Bir yanda zeytin, diğer yanda petrol, doğal gaz ve kömür. Bir yanda Trump’ın iklim inkarcılığı ile Gazze’yi işgal planı, diğer yanda Global Sumud Filosu’nun Filistin’e yolculuğu. İnsanlığın ve gezegenimizin geleceğini bu ikisi arasındaki mücadele belirleyecek.
Türkiye’de Filistin sorununun ekolojik boyutu üzerinde yeterince durulmuyor. Oysa dünyadaki herhangi bir ekoloji temalı toplantıda ya da eylemde mutlaka Filistin bayrağına ya da direnişin sembollerine rastlamanız mümkün. Ekoloji hareketlerinin Filistin’e ilgisinin birden çok sebebi var. Ortadoğu sahip olduğu petrol rezervleri nedeniyle on yıllardır kan ve gözyaşı içinde. İsrail’in bölgedeki varlığını dünyadaki bu büyük petrol ve enerji denklemi dışında düşünemeyiz. Gazze’deki çatışmaların Hamas’ın Gazze’yi kontrol etmesiyle şiddetlenmesinin geri planında, Doğu Akdeniz’deki doğal gaz rezervlerini kontrol çabası var. Fosil sermayesinin bu rezervleri paylaşmaya dönük hesapları, Gazze’yi İsrail’in gözü dönmüş saldırılarının hedefi haline getirdi.
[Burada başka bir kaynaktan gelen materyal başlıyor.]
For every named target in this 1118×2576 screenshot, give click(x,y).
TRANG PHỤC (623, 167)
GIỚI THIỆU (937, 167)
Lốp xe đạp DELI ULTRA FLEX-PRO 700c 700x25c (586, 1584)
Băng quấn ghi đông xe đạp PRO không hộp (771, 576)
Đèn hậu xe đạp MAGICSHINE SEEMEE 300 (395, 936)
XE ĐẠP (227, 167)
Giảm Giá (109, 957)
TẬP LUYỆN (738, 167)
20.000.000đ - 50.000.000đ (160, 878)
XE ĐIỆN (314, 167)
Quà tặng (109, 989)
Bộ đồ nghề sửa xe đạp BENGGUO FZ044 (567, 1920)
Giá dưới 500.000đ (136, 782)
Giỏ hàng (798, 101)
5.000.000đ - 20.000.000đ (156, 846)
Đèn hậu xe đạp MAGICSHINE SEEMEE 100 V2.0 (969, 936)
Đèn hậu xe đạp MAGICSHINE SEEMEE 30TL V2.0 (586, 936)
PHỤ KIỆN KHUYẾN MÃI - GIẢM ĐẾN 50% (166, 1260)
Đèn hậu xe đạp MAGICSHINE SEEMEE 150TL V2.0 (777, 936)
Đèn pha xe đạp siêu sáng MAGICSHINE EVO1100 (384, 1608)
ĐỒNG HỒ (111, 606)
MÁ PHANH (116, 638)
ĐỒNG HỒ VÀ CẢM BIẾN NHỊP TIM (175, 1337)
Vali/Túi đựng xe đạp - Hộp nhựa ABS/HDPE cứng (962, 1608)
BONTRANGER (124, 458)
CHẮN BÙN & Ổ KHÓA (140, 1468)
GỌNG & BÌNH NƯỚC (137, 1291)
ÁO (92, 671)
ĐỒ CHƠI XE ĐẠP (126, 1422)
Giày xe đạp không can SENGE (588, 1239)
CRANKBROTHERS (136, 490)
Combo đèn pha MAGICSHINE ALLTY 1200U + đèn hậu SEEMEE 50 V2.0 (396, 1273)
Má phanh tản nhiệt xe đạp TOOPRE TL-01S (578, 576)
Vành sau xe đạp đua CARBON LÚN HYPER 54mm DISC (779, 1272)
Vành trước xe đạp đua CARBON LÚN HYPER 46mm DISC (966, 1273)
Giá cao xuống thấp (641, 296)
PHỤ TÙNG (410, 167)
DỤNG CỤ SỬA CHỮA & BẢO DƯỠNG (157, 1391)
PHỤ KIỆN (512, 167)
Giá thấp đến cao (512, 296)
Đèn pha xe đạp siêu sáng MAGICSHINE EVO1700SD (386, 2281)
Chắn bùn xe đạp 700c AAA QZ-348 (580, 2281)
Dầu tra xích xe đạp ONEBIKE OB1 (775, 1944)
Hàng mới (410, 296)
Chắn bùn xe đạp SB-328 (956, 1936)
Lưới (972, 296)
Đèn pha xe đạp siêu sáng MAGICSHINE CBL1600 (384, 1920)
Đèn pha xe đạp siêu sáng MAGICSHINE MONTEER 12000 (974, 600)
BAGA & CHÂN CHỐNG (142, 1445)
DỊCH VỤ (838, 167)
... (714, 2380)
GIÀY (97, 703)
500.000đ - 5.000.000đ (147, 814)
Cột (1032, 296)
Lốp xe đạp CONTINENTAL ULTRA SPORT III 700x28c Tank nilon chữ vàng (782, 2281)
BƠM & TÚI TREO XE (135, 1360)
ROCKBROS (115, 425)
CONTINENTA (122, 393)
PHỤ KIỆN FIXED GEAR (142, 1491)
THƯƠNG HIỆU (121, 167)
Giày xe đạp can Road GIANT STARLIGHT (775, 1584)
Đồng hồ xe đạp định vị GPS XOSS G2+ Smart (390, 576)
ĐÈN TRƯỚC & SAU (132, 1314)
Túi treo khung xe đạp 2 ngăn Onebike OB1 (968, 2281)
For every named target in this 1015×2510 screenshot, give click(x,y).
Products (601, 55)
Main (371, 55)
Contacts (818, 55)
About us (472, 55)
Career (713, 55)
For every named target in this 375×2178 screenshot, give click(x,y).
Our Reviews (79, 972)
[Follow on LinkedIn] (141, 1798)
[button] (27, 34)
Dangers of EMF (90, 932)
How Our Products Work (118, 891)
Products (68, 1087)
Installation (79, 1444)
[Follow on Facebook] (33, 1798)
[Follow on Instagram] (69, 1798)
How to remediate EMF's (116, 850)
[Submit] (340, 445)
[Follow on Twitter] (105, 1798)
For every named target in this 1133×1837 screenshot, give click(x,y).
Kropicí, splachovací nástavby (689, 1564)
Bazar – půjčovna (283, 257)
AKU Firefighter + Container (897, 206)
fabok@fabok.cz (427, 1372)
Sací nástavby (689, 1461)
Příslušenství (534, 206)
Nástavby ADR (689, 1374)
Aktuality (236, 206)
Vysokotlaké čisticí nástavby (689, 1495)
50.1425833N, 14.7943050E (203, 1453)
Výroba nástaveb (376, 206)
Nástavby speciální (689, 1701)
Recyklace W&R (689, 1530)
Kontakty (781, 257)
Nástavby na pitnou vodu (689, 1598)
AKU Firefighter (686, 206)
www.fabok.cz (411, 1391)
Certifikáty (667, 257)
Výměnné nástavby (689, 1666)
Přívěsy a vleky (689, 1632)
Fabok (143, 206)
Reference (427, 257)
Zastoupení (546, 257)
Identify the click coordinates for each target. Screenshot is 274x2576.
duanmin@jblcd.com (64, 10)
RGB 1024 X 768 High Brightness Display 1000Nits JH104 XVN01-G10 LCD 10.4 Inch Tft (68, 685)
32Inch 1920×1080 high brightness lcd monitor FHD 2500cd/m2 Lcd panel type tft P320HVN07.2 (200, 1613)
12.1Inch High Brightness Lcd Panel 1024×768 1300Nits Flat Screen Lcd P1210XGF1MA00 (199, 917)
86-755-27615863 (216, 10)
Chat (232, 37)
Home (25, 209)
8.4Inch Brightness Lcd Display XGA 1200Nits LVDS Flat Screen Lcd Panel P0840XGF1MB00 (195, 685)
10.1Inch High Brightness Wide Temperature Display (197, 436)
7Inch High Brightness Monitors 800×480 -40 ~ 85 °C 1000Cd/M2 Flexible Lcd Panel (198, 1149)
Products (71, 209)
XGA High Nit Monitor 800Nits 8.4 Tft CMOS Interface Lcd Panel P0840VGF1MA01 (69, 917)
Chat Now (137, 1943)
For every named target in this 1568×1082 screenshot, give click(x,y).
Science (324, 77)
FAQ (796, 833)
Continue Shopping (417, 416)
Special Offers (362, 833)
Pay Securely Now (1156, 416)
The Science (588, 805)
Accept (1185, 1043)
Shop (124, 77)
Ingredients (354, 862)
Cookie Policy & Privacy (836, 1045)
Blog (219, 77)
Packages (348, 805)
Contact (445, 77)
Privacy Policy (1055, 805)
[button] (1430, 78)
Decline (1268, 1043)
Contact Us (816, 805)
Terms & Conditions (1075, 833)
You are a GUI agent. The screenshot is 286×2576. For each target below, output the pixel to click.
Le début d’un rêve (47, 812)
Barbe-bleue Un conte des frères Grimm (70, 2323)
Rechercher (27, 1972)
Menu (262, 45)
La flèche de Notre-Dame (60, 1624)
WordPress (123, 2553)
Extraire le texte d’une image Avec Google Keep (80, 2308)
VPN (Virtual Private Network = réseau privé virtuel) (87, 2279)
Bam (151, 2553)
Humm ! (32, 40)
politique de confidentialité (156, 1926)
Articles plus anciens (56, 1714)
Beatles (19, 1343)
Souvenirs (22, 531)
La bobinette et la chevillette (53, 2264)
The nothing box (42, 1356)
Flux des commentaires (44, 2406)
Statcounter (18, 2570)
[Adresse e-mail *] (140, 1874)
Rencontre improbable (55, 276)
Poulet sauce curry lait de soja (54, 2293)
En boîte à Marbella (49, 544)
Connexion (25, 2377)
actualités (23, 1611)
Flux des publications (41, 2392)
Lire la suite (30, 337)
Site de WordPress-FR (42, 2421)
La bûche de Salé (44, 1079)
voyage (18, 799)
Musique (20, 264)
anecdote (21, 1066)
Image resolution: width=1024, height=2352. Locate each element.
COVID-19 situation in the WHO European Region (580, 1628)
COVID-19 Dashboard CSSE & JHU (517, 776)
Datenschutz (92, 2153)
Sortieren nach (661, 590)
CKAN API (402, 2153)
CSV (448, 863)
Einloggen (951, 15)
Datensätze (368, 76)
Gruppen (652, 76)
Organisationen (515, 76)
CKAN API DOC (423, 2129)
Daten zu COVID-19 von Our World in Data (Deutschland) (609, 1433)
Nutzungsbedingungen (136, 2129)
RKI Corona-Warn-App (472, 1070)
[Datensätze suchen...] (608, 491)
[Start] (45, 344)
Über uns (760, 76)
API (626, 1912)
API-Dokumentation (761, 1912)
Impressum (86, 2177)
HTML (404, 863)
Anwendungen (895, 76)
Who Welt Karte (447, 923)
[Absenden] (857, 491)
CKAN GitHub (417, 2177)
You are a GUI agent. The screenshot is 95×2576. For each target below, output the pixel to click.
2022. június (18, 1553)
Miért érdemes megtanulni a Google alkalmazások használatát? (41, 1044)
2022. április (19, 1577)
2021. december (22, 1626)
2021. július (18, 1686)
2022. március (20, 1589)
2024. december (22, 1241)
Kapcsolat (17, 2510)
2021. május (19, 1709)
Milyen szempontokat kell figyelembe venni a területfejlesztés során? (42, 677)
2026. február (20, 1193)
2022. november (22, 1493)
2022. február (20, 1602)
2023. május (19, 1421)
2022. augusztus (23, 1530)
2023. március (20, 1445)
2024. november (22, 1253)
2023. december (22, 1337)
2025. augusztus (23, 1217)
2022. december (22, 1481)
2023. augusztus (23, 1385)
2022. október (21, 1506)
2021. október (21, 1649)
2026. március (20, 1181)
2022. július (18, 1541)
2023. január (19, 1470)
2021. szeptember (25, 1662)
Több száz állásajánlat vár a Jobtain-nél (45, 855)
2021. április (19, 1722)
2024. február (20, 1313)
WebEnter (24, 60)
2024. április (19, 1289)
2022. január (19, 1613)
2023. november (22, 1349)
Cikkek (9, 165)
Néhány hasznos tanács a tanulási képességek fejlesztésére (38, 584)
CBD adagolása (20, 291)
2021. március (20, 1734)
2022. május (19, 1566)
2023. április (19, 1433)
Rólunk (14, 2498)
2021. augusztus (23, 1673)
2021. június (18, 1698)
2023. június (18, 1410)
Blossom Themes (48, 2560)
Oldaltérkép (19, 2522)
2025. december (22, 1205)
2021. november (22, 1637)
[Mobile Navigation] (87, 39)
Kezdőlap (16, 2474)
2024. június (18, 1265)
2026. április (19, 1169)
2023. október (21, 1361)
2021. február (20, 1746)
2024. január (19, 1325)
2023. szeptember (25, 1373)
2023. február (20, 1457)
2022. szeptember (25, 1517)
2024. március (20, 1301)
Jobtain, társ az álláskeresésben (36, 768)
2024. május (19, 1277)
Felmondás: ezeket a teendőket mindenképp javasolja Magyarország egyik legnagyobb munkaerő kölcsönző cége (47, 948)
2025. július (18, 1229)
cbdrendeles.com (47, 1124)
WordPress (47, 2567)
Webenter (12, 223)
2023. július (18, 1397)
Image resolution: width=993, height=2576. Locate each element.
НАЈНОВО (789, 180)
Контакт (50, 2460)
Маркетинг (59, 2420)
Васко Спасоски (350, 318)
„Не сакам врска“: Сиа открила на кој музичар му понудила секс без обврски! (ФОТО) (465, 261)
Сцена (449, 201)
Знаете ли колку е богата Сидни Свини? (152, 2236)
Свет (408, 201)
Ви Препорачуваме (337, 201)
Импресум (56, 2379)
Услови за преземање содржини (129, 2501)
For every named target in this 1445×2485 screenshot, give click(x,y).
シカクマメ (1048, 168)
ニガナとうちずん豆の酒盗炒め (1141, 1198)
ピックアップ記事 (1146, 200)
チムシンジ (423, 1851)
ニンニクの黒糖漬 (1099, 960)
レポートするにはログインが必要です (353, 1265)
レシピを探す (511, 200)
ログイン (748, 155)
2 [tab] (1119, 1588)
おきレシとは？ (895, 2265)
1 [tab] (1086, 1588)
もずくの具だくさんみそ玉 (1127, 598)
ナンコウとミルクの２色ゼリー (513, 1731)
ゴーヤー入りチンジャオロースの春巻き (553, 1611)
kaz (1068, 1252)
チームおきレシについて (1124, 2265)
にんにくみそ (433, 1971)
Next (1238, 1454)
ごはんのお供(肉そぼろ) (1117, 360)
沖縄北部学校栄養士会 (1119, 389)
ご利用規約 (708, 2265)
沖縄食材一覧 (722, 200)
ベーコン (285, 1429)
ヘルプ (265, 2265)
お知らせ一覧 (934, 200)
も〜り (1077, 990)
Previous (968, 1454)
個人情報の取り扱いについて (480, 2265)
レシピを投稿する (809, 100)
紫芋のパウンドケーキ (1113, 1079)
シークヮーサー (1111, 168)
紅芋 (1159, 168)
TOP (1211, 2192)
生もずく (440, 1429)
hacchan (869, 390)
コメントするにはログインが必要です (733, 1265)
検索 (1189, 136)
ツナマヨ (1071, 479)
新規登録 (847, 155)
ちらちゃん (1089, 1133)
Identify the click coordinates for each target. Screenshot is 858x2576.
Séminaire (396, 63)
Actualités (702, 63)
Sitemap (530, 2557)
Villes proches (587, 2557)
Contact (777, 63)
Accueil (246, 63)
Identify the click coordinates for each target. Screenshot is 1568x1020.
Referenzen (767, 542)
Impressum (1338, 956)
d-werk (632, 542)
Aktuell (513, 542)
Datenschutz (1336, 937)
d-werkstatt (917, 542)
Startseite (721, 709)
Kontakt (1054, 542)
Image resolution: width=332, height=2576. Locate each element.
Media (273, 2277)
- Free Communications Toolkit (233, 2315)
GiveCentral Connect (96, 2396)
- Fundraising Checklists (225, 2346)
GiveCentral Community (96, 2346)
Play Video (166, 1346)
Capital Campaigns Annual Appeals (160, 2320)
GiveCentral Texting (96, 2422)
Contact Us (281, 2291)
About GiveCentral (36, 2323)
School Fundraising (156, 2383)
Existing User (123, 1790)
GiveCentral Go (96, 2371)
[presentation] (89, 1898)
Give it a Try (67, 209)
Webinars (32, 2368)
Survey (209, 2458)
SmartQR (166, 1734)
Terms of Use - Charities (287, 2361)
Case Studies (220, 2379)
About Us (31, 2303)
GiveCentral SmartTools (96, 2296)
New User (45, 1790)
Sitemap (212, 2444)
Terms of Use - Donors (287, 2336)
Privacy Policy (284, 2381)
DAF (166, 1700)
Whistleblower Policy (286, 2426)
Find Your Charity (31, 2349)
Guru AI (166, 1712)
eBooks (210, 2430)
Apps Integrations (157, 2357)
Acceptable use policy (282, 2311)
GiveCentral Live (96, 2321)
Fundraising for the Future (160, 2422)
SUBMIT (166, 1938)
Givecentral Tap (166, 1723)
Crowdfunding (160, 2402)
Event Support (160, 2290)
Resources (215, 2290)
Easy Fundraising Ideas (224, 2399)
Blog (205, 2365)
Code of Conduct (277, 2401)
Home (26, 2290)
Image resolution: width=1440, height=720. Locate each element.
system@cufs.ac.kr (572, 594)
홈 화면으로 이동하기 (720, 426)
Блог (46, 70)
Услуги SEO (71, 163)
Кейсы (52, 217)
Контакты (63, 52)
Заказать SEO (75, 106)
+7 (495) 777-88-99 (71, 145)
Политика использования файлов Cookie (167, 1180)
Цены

Ekolojik ilginin bir diğer nedenini ise bizzat İsrail çağırdı. İsrail yerleşimciliği, en başından beri Filistin’i coğrafi olarak da asimile etmeyi amaçladı. “Çevresel nekbe” ile Filistin’in coğrafi, tarihsel ve kültürel ekosistemini oluşturan milyonlarca zeytin, incir ve badem ağacı yok edildi. Yerlerine çam ormanları koyarak veya kentlerde soğuk kuzey ülkelerinin mimarisini taklit ederek, İsrail, ekosistemi ile birlikte bir ülkeyi ele geçirmeye çalışıyor. İşin garip tarafı İsrail kibbuztlar ile bir “greenwashing” propagandası geliştirerek paramiliter örgütlenmelerini ve askeri-sınai altyapıları gizlemeye çalıştı.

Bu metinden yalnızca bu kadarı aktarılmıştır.